Information Visualization in Comparative and Functional Genomics
College: Biotechnology Center
Award year: 2000-2001
The fast advancement of genomic technology is changing the way of conducting research in molecular biology. Various genome projects have produced a rich ground of data for comparative analysis of different genomes. Microarray technology has opened a complete new phase of functional genomics. As a result, biologists have gained access to complex databases whose orders of magnitude are much larger than before. Gigabytes of data must be turned into actionable knowledge, which transforms complex information into insight. Without the right tools, new discovery is being hampered by information overload. A new realm of data exploration tools called "Information Visualization" has provided new powerful tools to help us understand and solve complex, data-intensive problems.

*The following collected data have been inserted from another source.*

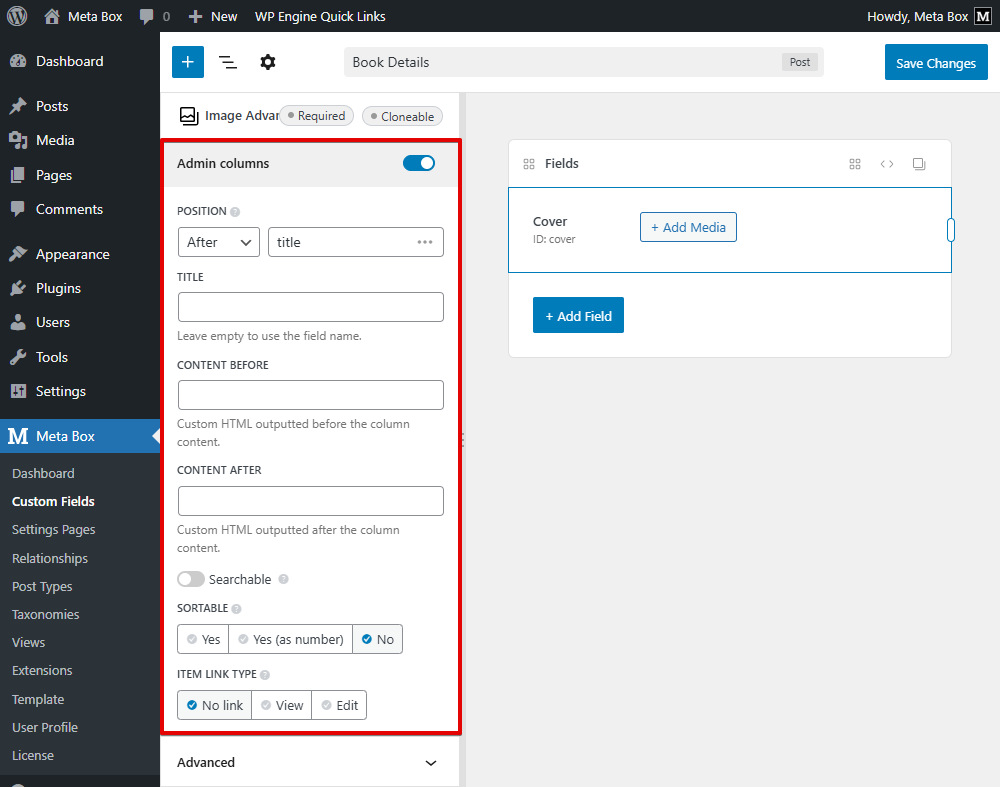This screenshot has width=1000, height=787.
Task: Open the Position dropdown showing After
Action: [x=218, y=241]
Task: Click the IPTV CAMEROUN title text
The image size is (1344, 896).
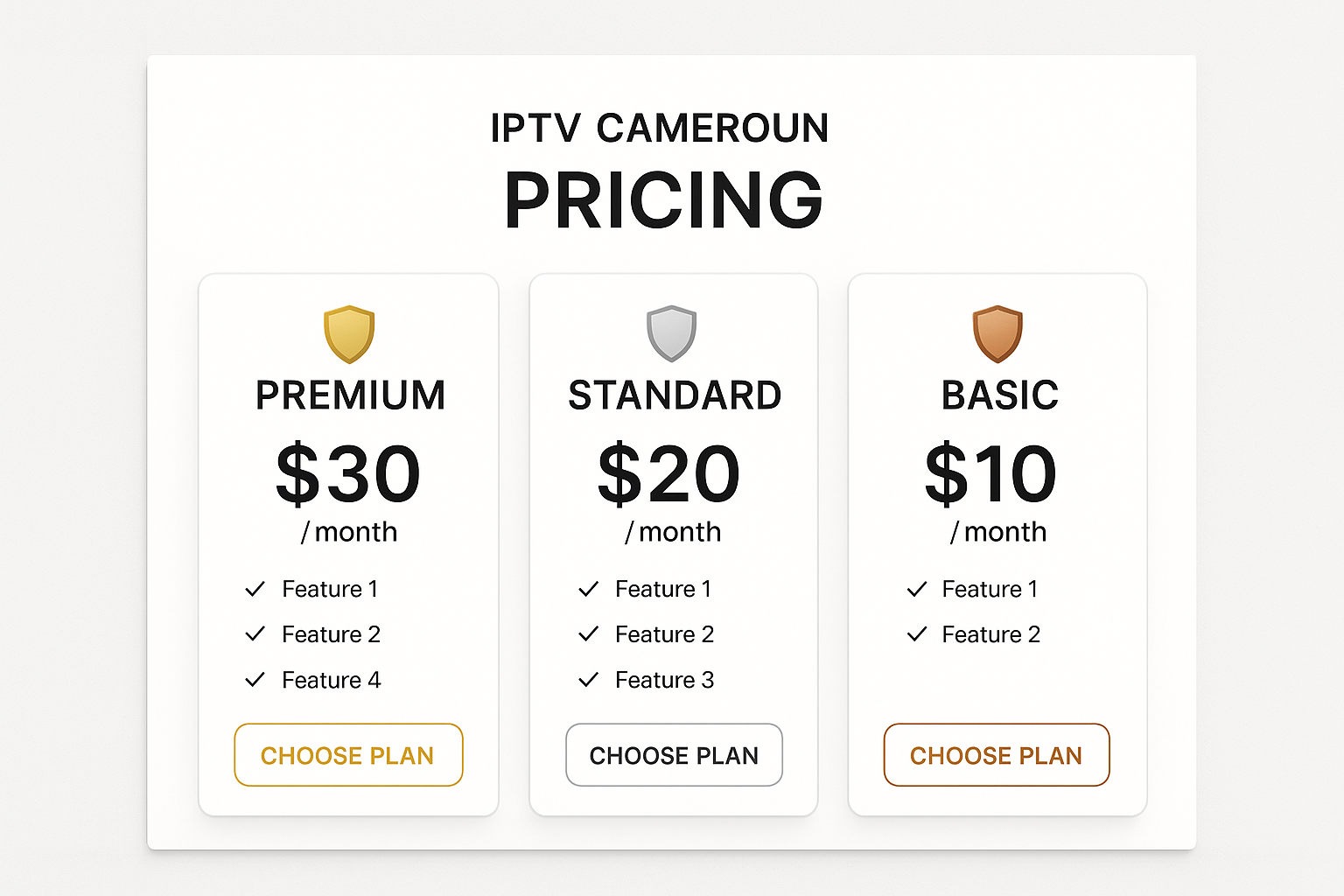Action: 660,129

The objectives of this proposal focus on integration of experimental data from microarray with other information such as metabolic pathways and developing new tools to visualize the complex and multidimensional expression profiling data in the context of genome, cellular processes, and developmental stages. We will explore the possible solutions and techniques of Information Visualization and develop prototype programs using Data Warehouse, Data Drilling, and Visual Data Mining techniques.

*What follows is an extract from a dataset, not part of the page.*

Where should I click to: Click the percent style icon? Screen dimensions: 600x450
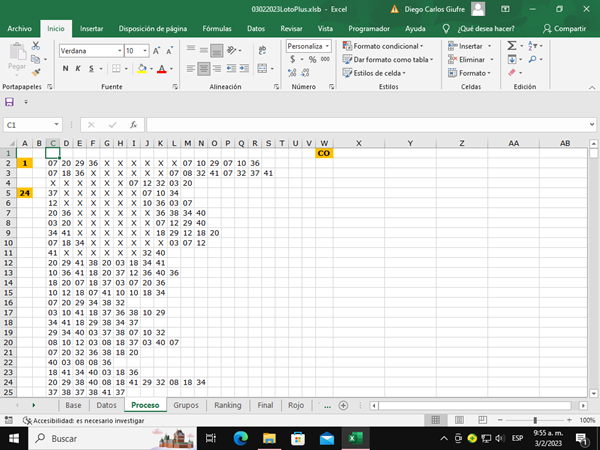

Several issues need to be addressed in dealing with the data from microarray analysis. The first issue is the analysis of expression pattern using clustering techniques. The second issue is the development of a database to organize and manage the experimental data, metabolic pathways information, and genome map and sequences data. The third issue is to develop novel tools for visualization of the integrated information.

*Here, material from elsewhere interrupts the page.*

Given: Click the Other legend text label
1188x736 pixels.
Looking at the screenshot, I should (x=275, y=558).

A few ideas will be implemented in the project. One is to overlay expression profiling data on top of metabolic pathway map to give direct visual effect on where and how much a particular gene is changing and which pathway it affects. In preliminary study, we have integrated experimental data of gene expression from yeast with yeast metabolic pathway information on a 2D-map representation. The other is to present expression profile data, pathway information and genome information at same time on a 3D panel. People would be able to see the overall effects of a treatment first and then zoom into the detail to find individual gene. For time series experiments, the time factor can be incorporated using animation. User will be able to pause animation at any given point of the time course. Time series animation and 3D panel will allow user to look at the expression data of all genes at a particular time or look at the expression pattern of a few genes through the time course.
Because of the relatively small genome size, we will start implementing our prototype programs using data from yeast. Based on the preliminary yeast database, we will first build a prototype of 3D visualization then scale up to handle much big data set of soybean and cattle. The ultimate goal is to build a workable system can integrate and visualize microarray data from any species.